Senate debates

Monday, 28 February 2011

Gillard Government

Censure Motion

2:23 pm

Photo of Eric AbetzEric Abetz (Tasmania, Liberal Party, Shadow Minister for Employment and Workplace Relations) Share this | Hansard source

Of Senator Cameron, who represents the zombies in this place, I ask, I wonder who said this:

I think when you go to an election and you give a promise to the Australian people, you should do everything in your power to honour that promise. … We want Australians to be able to say well, they said this and they did this.

The same person—there is a hint for you, Senator Cameron—also said:

If the reputation of this government is that we are stubborn in the delivery of our election promises, then we are stubborn in keeping our word to the Australian people. Then I’ll take that. I’ll take that as a badge of honour.

Who said that? None other than your Prime Minister. There she is on the record, absolutely ruling out a carbon tax, absolutely telling the Australian people how fundamental and important it is to have honesty and integrity in the delivery of an election promise. So I say to the Prime Minister and to the Labor Party: if you want to honour your election promise of no carbon tax, we in the coalition will support you all the way.

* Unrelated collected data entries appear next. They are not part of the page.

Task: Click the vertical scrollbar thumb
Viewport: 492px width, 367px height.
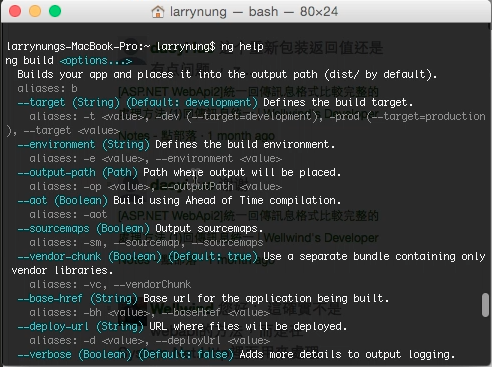Action: coord(485,305)
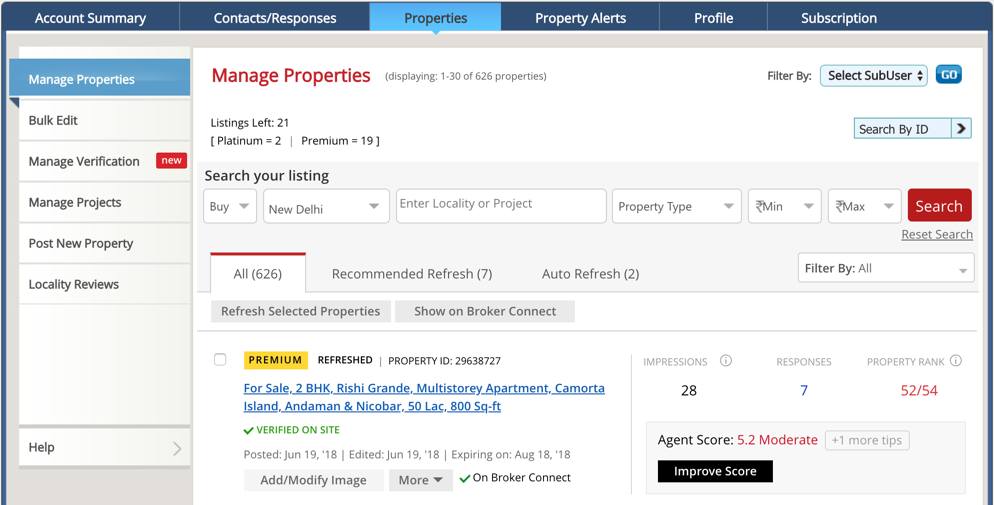Click the Help chevron arrow

click(177, 448)
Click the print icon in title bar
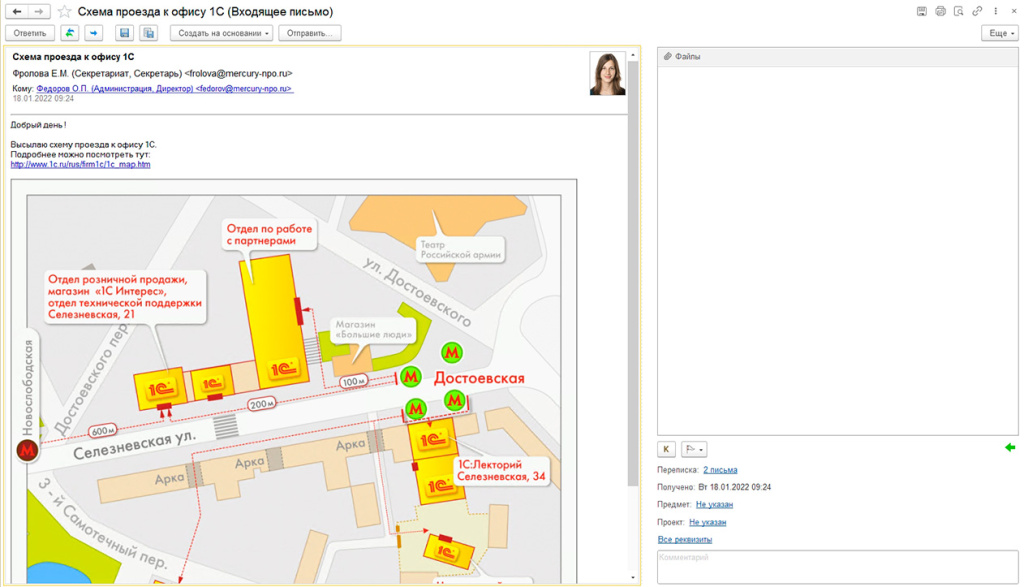1024x587 pixels. pos(940,11)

We will assist you in that, because you and we were both elected on the same policy of no carbon tax.

Considering the vote that the coalition got and the vote that the Australian Labor Party got in comparison with the 10 per cent or so that the Greens got, the Australian people are asking, ‘How is it that the will of 90 per cent of the Australian people can be so shamelessly discarded?’ The reason is that Ms Gillard and Labor will do whatever it takes to cling onto power. That is their modus operandi. There is no morality in this. Let us not try to dress this up as some environmental policy, because it is not. It is a tax grab, but they are trying to give it a green veneer. It seems, in recent times, that, no matter what Labor is confronted with, the immediate reaction is tax. If there is a flood, let us have a tax; students, let us have a tax; resources, let us have a tax; alcohol, let us have a tax; carbon in the air, let us have a tax. These people are absolutely addicted to tax, even in circumstances in which they know it will hurt their base.

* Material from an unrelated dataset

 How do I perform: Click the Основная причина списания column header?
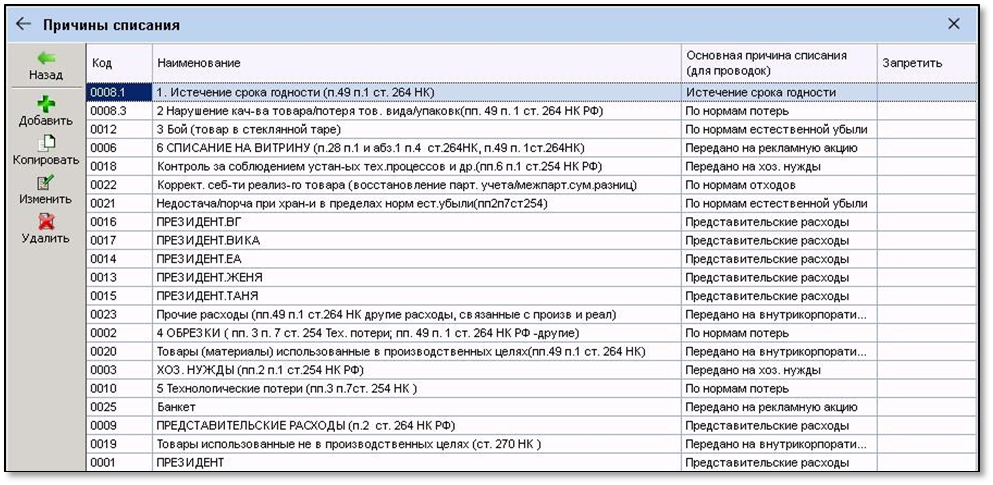[x=777, y=63]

People like Senator Cameron and others who once were proud trade union leaders and who once were proud defenders of the Australian manufacturing sector are now sitting in this place selling that sector out. One indeed wonders why Senator Cameron had to go to all the trouble of knifing out Senator George Campbell from this place. Senator Campbell had become too weak; the Labor Party was deserting the workers. And now we have Senator Cameron following suit. We have in this one action by the government a window into how this government will behave.